The positions of an infrared absorption bands are determined by the vibrating masses and the type of bond (single, double, triple), as well as by the intra- and intermolecular environment and by coupling with other vibrations.
Infrared spectroscopy provides an opportunity to study vibrations of pigments, quinones and protein matrix of reaction centers of photosynthesis.
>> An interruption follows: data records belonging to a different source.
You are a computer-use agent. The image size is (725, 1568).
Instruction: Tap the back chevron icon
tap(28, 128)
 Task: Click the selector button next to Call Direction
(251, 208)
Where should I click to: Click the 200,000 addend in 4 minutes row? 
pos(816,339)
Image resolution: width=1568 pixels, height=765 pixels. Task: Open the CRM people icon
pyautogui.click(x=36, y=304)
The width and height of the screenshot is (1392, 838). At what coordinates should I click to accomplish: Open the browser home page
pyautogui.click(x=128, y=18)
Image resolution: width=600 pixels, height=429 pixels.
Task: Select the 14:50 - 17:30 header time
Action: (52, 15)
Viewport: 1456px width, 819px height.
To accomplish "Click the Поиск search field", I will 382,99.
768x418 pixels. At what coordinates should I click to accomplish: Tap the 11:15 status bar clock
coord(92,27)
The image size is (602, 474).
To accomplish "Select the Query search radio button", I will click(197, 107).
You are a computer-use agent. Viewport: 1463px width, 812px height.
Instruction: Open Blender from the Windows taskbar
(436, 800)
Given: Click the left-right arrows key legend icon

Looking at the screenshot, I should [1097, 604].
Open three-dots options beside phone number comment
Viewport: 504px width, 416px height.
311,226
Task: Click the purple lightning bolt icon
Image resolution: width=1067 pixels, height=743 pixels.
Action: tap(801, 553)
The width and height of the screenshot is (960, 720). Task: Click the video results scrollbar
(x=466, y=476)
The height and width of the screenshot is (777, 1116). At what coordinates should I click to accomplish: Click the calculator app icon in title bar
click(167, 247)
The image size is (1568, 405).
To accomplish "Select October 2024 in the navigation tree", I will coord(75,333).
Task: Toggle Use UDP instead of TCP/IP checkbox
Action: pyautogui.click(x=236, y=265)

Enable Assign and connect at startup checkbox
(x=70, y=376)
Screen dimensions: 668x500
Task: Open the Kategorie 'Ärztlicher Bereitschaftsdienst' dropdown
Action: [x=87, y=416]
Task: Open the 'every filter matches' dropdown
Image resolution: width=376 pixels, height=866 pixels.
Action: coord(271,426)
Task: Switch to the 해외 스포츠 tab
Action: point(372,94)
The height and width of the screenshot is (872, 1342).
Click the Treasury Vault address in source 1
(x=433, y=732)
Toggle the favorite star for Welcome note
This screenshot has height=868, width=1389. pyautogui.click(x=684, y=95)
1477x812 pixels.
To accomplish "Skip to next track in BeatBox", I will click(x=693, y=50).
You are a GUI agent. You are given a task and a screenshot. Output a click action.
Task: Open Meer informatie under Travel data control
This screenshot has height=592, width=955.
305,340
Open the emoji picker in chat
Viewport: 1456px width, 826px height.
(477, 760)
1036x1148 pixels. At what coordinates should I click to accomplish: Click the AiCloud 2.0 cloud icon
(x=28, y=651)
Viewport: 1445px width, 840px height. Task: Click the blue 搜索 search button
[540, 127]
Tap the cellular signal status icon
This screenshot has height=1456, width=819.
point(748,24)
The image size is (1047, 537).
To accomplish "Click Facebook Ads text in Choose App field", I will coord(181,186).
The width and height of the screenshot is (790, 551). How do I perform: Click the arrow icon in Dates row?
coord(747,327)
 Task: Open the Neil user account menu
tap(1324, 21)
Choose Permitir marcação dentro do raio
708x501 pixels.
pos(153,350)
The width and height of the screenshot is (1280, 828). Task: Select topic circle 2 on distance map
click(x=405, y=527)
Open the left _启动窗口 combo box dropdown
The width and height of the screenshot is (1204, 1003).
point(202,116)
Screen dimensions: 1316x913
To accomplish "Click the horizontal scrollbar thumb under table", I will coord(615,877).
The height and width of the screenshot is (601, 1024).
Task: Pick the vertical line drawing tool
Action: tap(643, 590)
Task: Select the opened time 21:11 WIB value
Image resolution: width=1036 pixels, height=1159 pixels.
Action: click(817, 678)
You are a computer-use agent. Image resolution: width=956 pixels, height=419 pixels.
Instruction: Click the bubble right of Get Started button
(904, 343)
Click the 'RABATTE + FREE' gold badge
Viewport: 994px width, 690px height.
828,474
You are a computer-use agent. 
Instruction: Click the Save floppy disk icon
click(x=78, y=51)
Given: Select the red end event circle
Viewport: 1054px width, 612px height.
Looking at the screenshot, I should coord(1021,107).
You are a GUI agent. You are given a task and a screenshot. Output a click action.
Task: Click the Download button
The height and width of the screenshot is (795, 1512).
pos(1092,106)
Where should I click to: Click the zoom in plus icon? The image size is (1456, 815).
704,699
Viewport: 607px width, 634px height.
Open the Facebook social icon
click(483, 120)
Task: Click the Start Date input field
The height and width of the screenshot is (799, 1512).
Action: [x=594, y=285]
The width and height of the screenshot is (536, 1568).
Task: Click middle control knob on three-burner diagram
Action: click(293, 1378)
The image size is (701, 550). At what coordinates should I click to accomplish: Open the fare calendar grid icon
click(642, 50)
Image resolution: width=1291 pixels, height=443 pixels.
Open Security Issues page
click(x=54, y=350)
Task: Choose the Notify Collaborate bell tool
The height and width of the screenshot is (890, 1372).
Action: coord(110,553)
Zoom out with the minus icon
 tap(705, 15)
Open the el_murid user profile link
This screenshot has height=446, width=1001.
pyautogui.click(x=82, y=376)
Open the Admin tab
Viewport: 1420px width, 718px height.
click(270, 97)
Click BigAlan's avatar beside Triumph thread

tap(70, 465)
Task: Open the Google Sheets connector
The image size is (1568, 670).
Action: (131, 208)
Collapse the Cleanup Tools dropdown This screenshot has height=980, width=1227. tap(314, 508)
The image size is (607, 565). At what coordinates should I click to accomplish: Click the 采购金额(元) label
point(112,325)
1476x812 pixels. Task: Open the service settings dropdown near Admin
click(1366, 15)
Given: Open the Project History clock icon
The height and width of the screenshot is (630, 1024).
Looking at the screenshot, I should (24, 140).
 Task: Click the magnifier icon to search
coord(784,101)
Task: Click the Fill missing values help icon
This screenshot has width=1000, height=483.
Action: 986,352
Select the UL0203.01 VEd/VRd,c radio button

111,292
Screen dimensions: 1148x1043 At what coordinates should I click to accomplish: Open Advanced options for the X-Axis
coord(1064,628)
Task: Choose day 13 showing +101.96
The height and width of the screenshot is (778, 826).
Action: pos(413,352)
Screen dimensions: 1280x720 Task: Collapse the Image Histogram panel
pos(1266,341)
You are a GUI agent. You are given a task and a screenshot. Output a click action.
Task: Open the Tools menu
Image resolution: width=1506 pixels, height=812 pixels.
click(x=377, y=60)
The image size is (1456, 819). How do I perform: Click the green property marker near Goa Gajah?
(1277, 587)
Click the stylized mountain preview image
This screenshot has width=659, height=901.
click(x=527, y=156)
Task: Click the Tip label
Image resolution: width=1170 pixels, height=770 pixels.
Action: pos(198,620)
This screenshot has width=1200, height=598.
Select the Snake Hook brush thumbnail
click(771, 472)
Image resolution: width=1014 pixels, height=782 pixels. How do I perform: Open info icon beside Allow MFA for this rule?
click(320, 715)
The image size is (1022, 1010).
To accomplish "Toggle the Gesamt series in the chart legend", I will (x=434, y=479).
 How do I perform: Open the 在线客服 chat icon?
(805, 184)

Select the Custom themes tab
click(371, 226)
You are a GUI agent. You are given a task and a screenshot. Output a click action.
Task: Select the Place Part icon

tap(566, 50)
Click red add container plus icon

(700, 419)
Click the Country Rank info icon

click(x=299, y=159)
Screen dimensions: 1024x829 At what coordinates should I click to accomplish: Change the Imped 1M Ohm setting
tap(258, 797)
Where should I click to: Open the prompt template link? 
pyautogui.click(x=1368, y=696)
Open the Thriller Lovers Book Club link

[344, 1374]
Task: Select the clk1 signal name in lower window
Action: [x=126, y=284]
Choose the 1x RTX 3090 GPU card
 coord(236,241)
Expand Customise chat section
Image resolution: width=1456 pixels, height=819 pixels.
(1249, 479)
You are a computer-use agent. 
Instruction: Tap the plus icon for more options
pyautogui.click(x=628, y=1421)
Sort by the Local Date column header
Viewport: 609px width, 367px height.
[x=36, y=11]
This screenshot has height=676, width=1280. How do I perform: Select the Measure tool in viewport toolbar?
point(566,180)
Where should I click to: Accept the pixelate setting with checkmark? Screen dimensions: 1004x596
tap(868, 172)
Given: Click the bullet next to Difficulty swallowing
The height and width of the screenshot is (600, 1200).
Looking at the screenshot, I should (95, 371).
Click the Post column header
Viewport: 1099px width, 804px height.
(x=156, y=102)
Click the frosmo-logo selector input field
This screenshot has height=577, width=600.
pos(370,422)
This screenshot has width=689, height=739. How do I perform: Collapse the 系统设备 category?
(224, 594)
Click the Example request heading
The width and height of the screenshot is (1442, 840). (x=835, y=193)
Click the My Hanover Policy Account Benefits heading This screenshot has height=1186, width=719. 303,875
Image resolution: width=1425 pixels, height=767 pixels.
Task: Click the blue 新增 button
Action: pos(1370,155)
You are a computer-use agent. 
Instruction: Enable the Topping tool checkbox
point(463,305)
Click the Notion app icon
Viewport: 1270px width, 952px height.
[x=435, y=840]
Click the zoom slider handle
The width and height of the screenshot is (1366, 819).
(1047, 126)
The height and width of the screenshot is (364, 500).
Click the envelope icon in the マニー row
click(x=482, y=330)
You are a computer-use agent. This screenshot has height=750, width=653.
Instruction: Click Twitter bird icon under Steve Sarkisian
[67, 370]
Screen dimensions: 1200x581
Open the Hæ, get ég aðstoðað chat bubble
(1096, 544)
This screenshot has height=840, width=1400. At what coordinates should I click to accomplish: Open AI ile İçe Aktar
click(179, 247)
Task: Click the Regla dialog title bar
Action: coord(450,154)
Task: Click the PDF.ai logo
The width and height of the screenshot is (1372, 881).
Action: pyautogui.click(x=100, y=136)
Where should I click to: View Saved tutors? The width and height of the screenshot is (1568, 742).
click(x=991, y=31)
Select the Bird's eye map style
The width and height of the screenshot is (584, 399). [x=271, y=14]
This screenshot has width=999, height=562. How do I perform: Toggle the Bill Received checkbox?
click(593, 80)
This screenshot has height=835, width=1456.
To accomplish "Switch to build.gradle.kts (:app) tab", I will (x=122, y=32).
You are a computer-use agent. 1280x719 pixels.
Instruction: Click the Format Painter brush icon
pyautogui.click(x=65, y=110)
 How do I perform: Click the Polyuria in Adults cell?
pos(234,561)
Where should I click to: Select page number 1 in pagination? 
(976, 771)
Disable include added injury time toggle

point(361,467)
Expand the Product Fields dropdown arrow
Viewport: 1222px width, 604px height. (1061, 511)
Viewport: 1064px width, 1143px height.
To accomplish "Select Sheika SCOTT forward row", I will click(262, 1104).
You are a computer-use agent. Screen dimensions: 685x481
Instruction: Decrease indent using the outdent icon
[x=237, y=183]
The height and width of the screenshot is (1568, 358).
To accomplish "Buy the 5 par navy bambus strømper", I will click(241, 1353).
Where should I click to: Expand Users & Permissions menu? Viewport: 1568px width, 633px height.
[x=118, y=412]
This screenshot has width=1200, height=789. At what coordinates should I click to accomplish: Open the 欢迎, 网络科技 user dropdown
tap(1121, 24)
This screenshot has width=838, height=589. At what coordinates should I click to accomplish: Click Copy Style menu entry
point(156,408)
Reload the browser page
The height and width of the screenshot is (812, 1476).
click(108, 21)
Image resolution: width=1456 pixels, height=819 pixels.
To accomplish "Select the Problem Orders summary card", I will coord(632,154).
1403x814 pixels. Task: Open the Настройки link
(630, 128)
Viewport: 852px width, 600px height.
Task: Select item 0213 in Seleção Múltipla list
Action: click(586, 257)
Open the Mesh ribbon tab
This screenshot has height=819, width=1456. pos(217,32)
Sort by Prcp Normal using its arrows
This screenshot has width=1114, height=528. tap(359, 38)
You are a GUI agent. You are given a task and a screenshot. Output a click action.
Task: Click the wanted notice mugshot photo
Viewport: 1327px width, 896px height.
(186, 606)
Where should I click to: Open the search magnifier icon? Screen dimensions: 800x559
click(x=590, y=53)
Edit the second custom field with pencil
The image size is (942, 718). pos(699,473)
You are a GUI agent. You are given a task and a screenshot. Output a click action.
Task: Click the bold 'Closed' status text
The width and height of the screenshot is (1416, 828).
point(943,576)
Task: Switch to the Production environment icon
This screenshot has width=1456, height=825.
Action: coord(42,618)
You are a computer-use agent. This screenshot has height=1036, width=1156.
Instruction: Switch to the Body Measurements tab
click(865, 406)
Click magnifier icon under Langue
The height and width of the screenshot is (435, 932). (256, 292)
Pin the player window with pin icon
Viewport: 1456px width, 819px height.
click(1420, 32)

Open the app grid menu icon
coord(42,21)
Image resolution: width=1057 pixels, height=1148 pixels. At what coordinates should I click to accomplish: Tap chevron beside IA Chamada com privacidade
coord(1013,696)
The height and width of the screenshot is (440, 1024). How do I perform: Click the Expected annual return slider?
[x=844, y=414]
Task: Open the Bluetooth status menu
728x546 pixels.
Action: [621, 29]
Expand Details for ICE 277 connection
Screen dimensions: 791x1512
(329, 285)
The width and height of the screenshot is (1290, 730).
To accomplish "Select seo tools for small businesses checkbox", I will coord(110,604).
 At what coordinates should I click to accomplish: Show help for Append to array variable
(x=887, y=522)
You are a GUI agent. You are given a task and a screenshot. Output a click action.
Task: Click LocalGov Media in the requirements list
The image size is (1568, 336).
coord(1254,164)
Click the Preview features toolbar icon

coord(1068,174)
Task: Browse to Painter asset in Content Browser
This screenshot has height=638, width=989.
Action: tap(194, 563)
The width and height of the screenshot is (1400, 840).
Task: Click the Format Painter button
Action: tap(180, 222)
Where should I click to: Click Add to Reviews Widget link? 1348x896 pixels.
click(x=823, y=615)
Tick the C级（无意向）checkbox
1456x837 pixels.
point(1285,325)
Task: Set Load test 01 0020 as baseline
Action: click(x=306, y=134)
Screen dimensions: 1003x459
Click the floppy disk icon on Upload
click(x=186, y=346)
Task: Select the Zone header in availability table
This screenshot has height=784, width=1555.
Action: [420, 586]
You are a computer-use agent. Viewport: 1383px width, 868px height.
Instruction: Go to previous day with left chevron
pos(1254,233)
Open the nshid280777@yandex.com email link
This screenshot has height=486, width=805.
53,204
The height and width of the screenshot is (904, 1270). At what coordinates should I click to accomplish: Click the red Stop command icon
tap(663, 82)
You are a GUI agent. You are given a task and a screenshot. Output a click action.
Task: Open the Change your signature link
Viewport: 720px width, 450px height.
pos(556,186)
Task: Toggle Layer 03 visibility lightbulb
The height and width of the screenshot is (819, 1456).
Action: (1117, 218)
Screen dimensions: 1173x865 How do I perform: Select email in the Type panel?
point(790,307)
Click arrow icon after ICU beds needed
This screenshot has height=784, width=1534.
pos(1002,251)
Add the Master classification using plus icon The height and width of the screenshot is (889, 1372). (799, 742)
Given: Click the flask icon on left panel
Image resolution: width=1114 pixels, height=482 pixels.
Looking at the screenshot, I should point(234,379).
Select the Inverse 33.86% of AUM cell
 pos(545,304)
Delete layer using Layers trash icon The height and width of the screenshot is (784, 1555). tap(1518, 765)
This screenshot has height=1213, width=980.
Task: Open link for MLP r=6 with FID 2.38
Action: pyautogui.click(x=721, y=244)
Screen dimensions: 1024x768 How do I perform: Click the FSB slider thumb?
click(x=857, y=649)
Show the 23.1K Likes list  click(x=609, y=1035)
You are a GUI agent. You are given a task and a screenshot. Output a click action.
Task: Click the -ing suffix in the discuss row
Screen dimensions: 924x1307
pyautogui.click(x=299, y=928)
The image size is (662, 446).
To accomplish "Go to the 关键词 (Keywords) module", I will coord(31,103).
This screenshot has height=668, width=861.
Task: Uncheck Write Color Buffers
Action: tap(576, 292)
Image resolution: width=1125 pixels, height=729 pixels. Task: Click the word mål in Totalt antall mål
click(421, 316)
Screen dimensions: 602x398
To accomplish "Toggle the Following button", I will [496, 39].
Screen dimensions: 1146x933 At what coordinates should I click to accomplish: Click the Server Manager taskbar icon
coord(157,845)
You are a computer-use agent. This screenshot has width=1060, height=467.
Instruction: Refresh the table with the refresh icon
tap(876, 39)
In particular, light-induced differential FTIR spectroscopy has a very high sensitivity to molecular interactions, allowing to identify changes of individual chemical bonds in the chromophores and the protein subunits of the photosynthetic reaction centers in response to the electron transfer and charge separation.
The figure shows the scheme of measurement of the light-induced differential FTIR spectrum.
Adapted from the Introduction to Fourier Transform Infrared Spectrometry, 2001 Thermo Nicolet corporation.
In photosynthesis, FTIR spectroscopy is widely used for the study of:
- the secondary structure of proteins;
- structure and transformations of active sites of enzymes;
- interactions of the electron transfer cofactors with protein environment in photosynthetic reaction centers;
- molecular mechanism of functioning of photosystem 2 oxygen evolving complex;
- proton transfer coupled to electron transfer;
- properties of metal ligands;
- properties and role of water molecules in the structure of photosynthetic complexes.
During the school it is planned to measure the infrared absorption spectrum of the reaction center (RC) of purple bacterium Rhodobacter (Rb.) sphaeroides R‑26, a light-induced differential FTIR spectrum of formation of charge-separated state P+QA− in Rb. sphaeroides R‑26 RCs and perform an assignment of major IR bands with appropriate molecular groups.